__YOUR INSTRUCTIONS__:
In this exercise, retype exactly and only the lines from the top of the entries below through the line that holds "This screenshot has height=500, width=800.", omitting pictures.

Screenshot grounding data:

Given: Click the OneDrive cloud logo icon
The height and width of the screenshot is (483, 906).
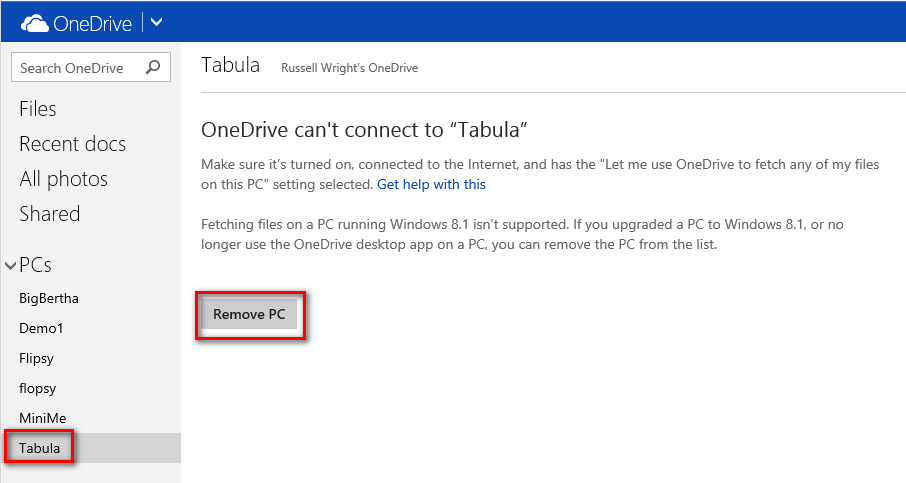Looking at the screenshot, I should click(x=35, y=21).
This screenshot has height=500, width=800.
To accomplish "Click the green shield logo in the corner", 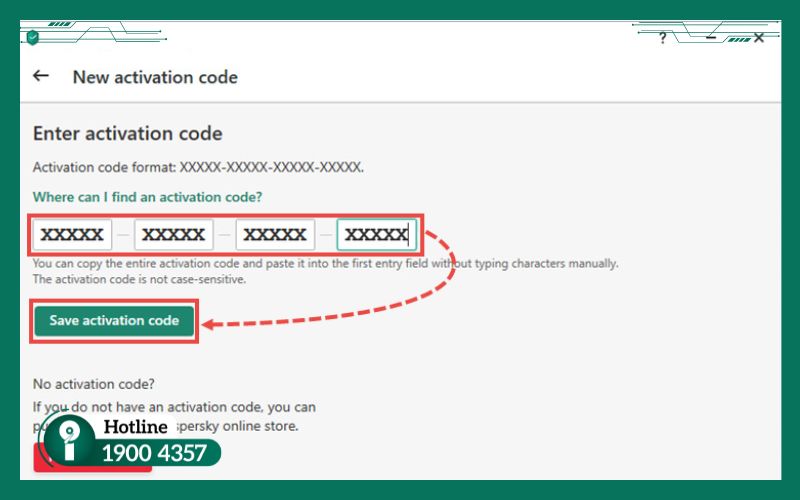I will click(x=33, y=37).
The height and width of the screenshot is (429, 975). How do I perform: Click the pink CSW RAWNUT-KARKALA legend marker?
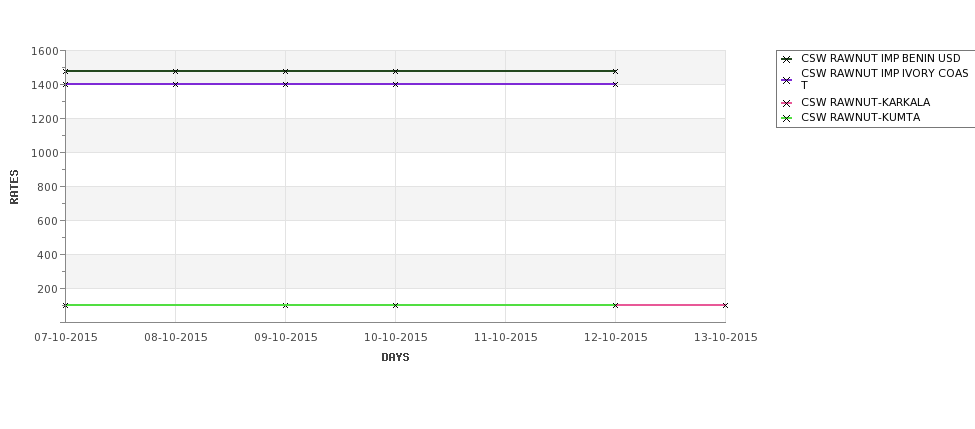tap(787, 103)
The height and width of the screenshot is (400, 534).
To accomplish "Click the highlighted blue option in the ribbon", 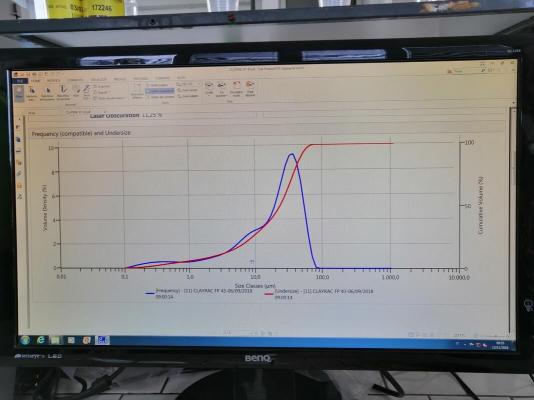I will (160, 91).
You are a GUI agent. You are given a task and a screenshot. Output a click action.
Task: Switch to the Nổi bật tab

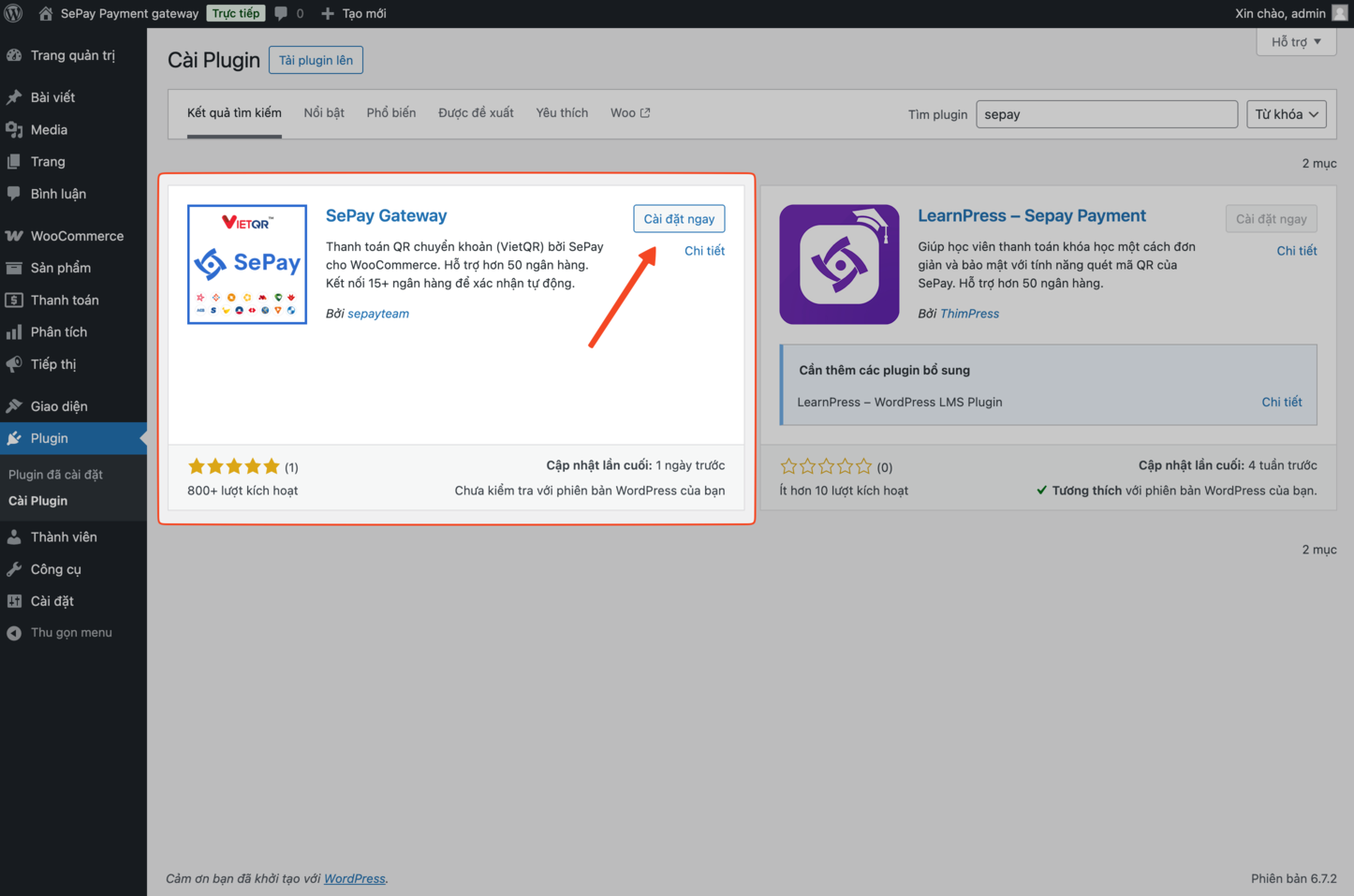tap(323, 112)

__OUTPUT__:
Given: Click the OneDrive cloud logo icon
The height and width of the screenshot is (483, 906).
Looking at the screenshot, I should click(x=35, y=21).
This screenshot has height=500, width=800.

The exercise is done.